[Stored items]
+-------+

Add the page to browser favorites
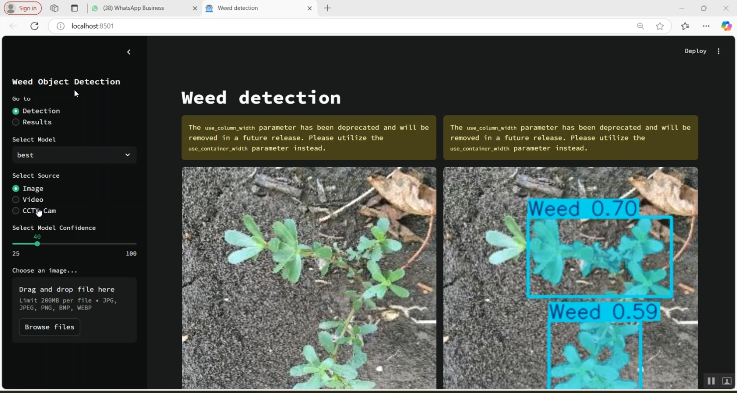 pos(660,26)
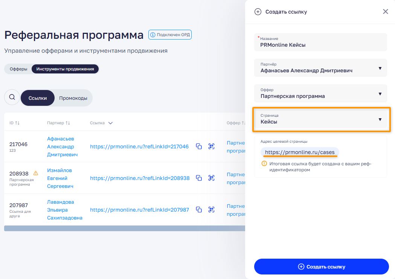The image size is (395, 279).
Task: Switch to the Офферы toggle
Action: (x=18, y=69)
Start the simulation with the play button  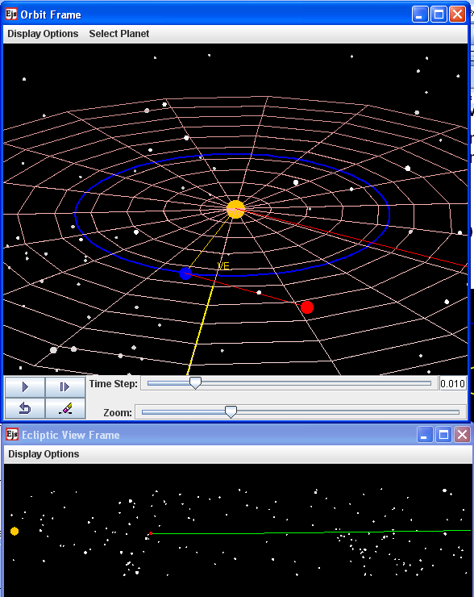[x=25, y=387]
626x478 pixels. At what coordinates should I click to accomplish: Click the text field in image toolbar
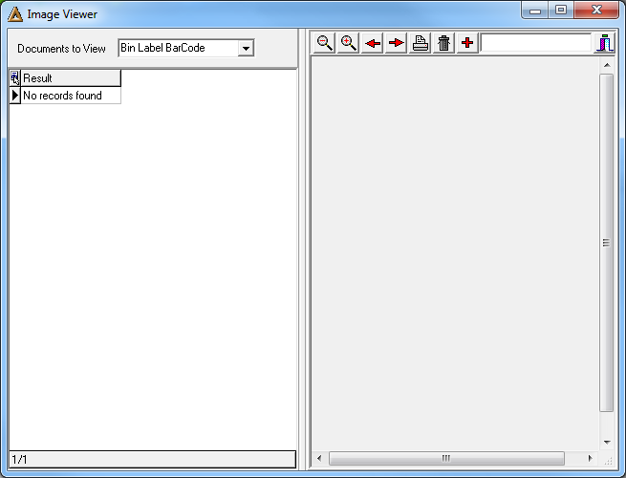[536, 43]
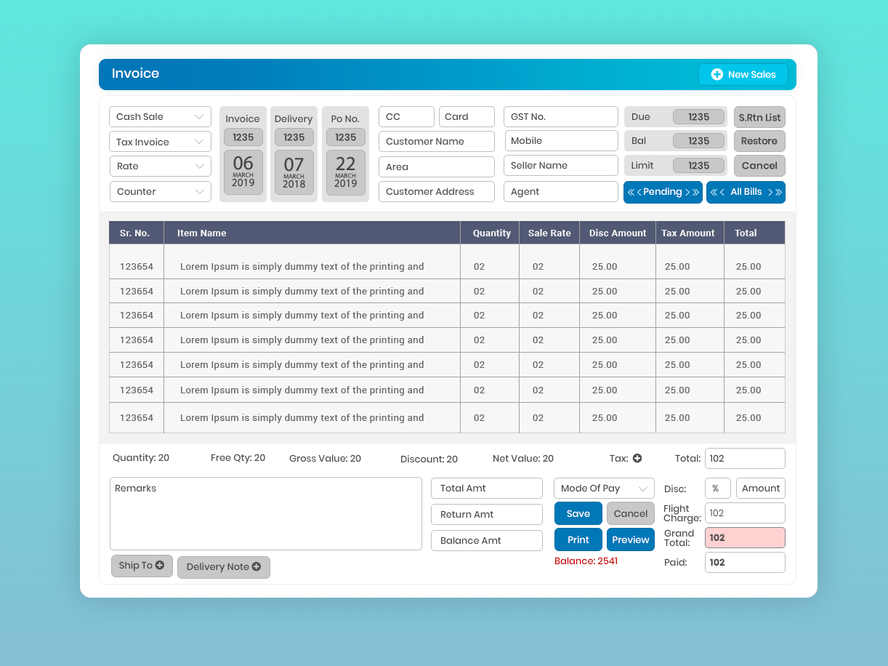Open the Cash Sale dropdown

[x=160, y=116]
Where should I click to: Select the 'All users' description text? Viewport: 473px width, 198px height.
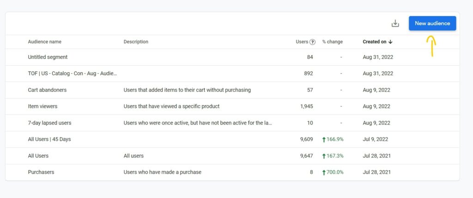tap(133, 156)
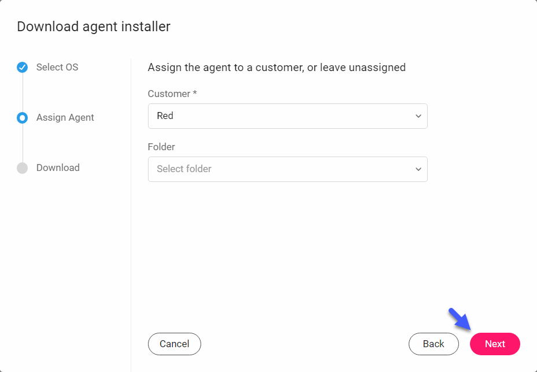Click the chevron on the Customer combo box
537x372 pixels.
pyautogui.click(x=418, y=116)
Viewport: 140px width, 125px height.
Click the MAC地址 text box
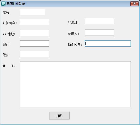(x=35, y=33)
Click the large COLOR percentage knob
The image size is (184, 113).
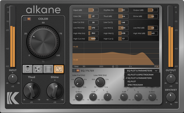coord(43,41)
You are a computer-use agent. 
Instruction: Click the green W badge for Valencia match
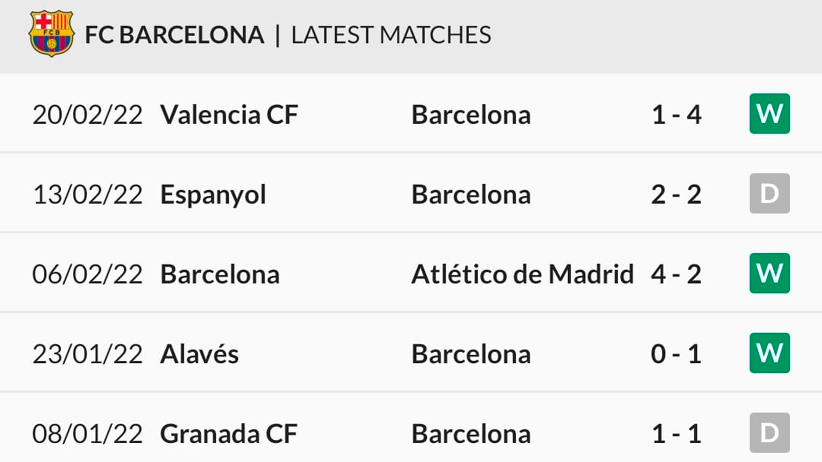tap(769, 114)
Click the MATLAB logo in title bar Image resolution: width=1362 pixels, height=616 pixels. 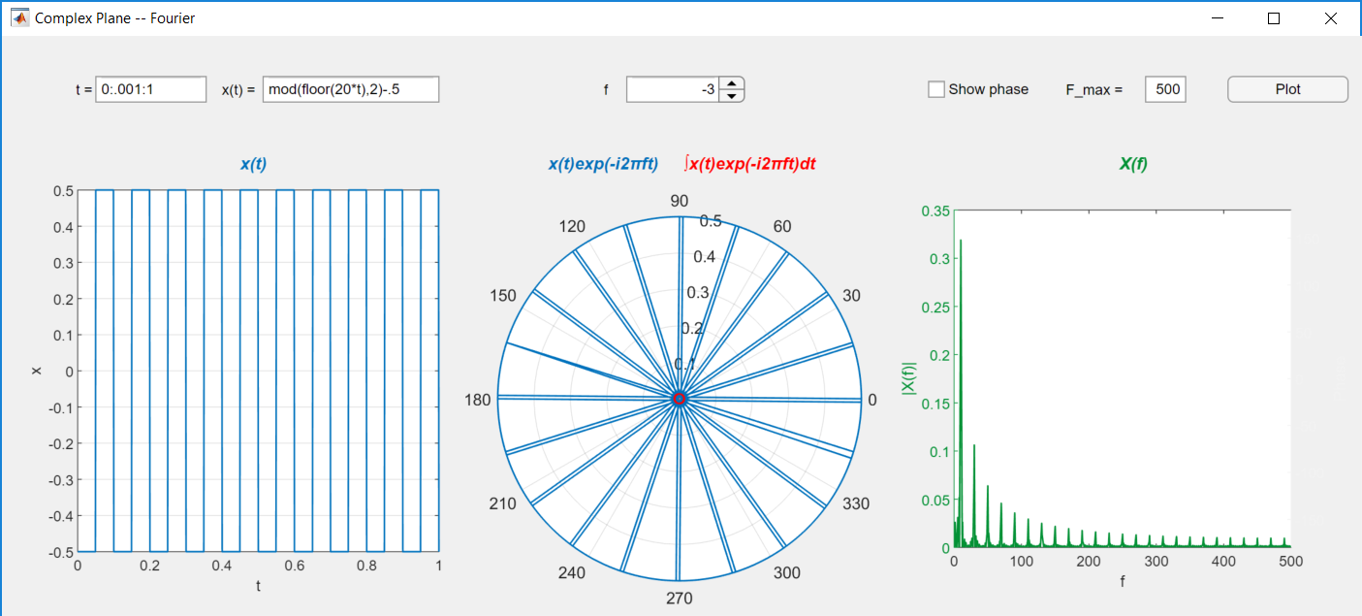19,17
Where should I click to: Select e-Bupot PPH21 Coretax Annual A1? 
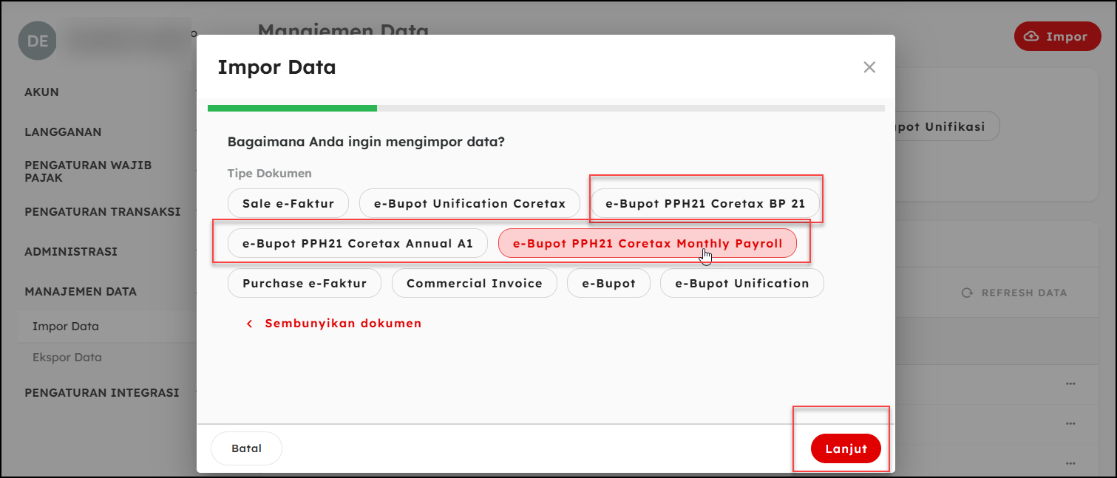(x=357, y=243)
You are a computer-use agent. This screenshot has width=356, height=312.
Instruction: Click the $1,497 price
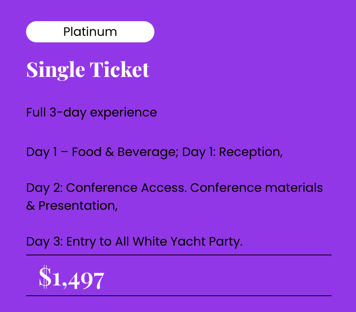point(72,277)
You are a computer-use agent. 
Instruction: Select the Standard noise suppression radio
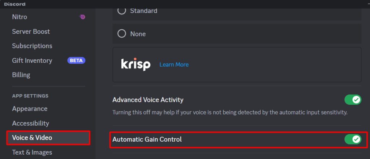[122, 11]
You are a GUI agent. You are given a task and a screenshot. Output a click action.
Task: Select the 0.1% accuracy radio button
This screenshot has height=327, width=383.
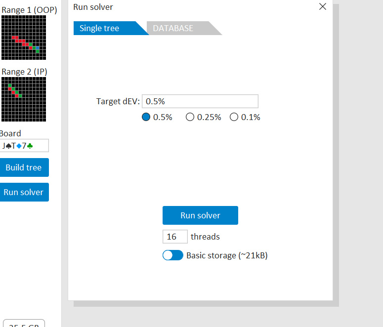(234, 117)
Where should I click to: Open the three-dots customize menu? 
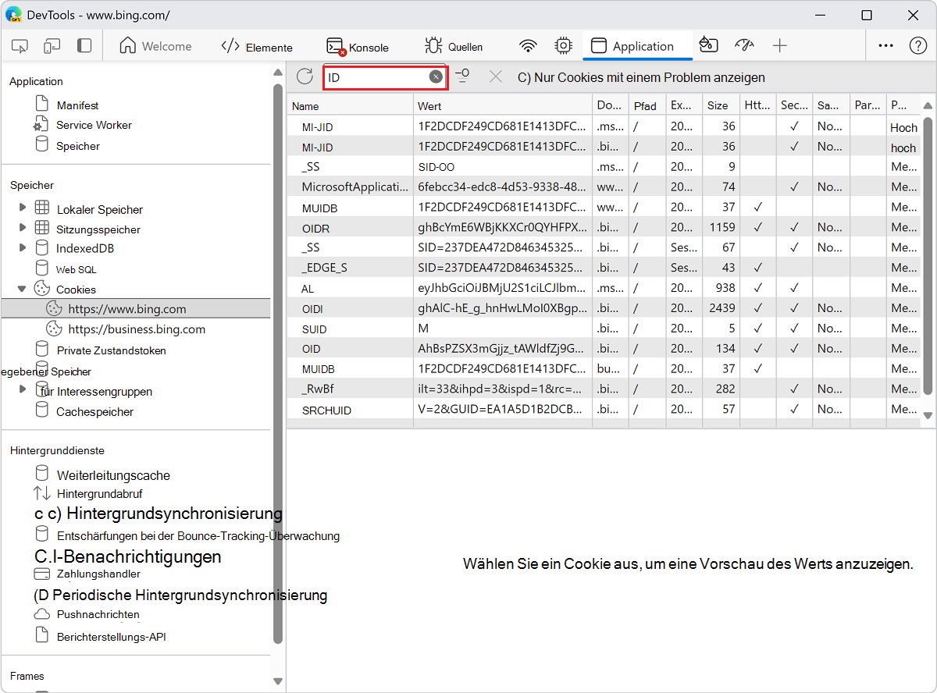885,46
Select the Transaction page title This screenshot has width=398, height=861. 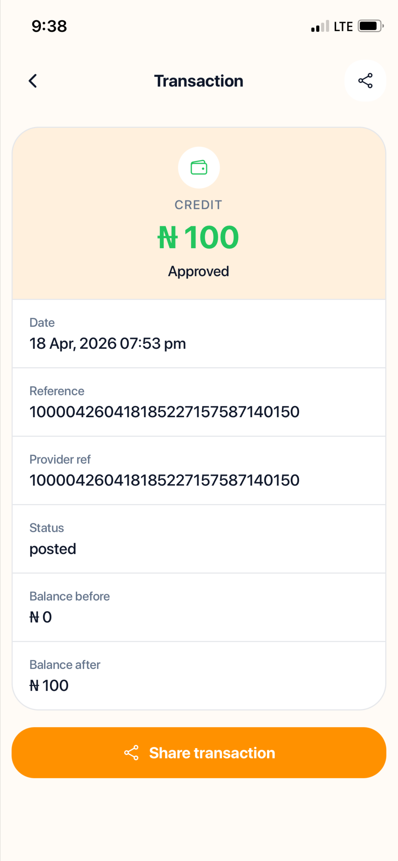(x=199, y=81)
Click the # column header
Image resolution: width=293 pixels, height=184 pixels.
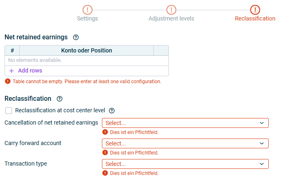coord(12,50)
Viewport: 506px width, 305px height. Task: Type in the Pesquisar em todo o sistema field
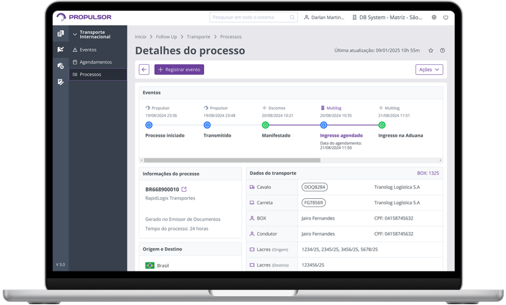tap(253, 17)
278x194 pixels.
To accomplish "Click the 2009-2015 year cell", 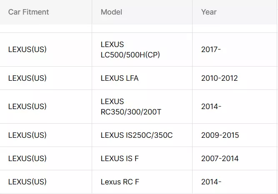I will 235,135.
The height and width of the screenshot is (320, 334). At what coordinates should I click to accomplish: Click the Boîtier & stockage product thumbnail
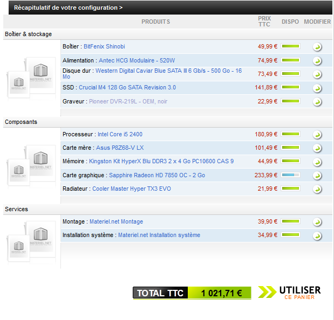coord(32,77)
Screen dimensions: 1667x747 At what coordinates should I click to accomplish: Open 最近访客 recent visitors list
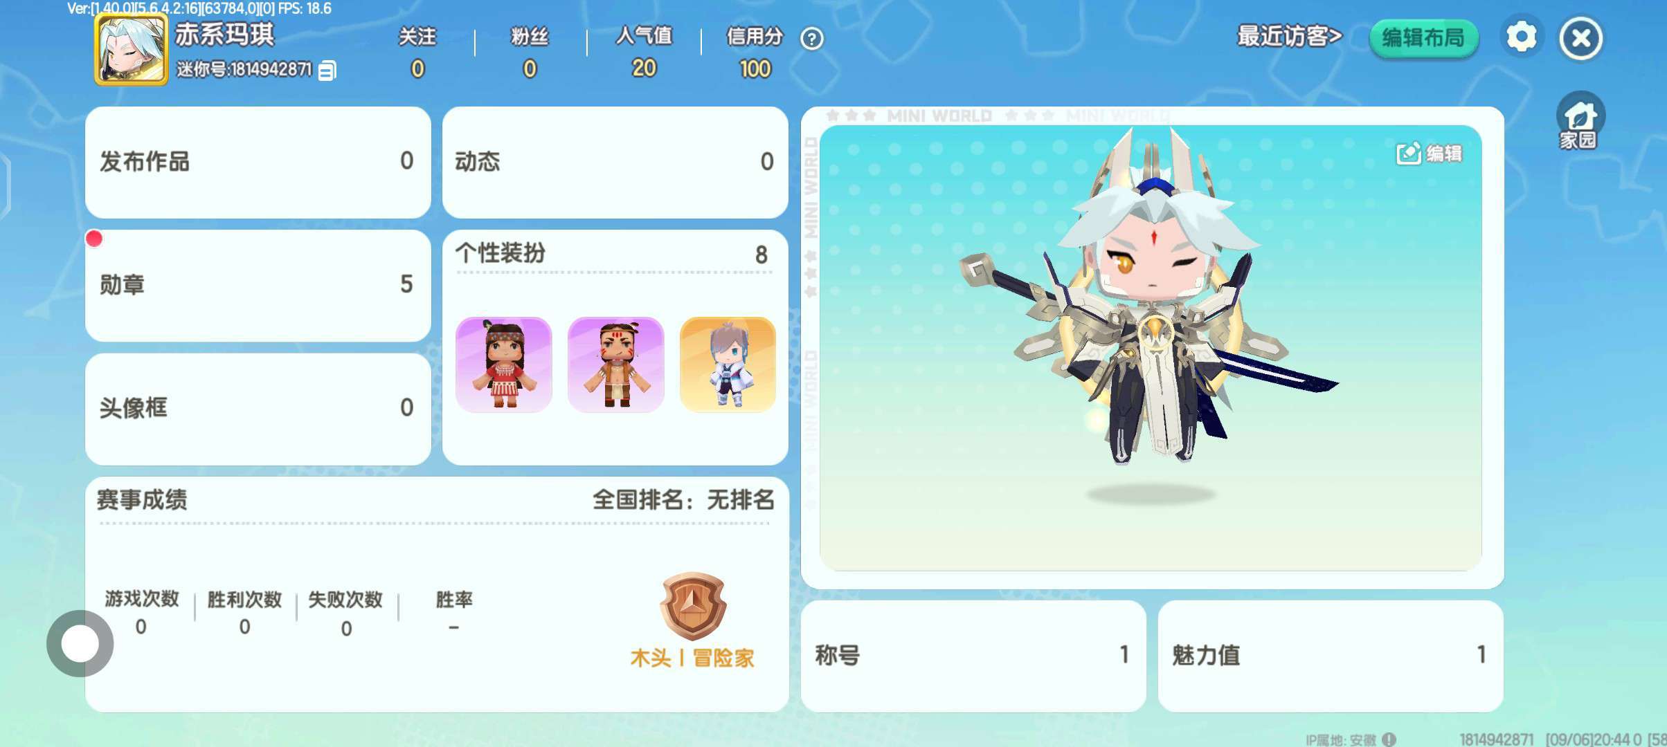point(1290,36)
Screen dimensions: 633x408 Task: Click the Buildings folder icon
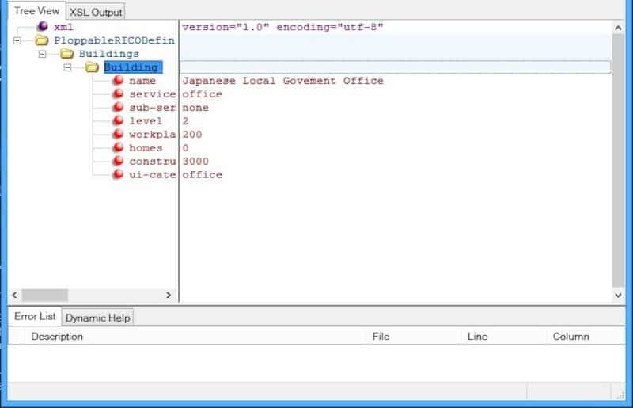(66, 54)
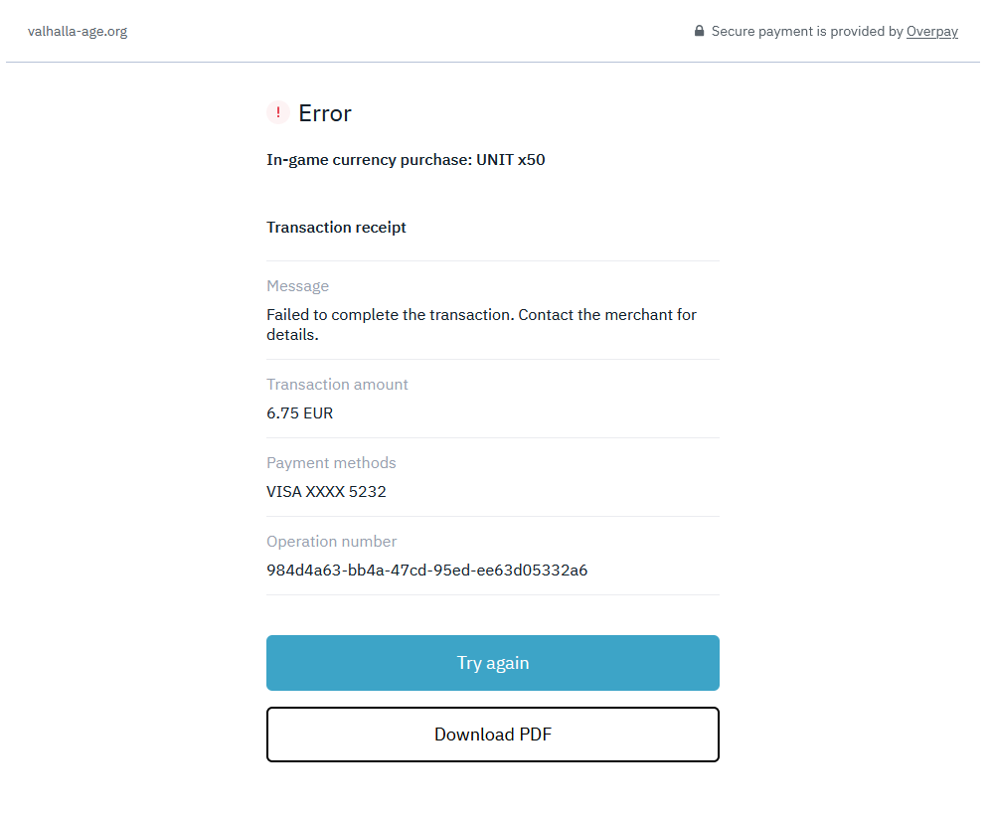Screen dimensions: 991x818
Task: Click the valhalla-age.org merchant name
Action: pyautogui.click(x=78, y=31)
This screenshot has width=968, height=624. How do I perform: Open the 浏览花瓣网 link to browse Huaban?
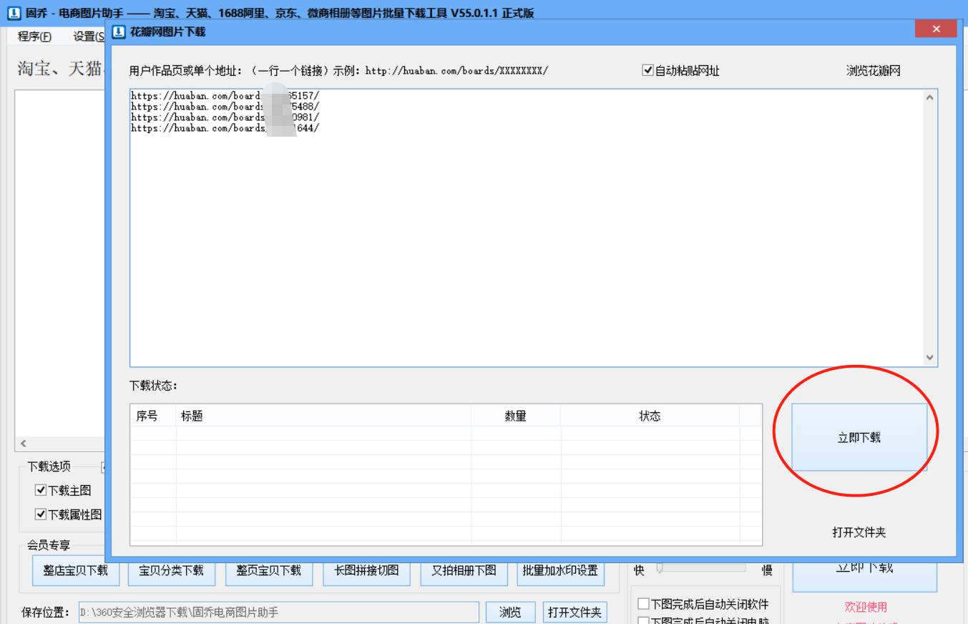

+-------+

— EXERCISE GOAL —
In the data shown above, how many lines hold the string "agent"? The answer is the number alone.

— RESPONSE FOR THIS EXERCISE —
4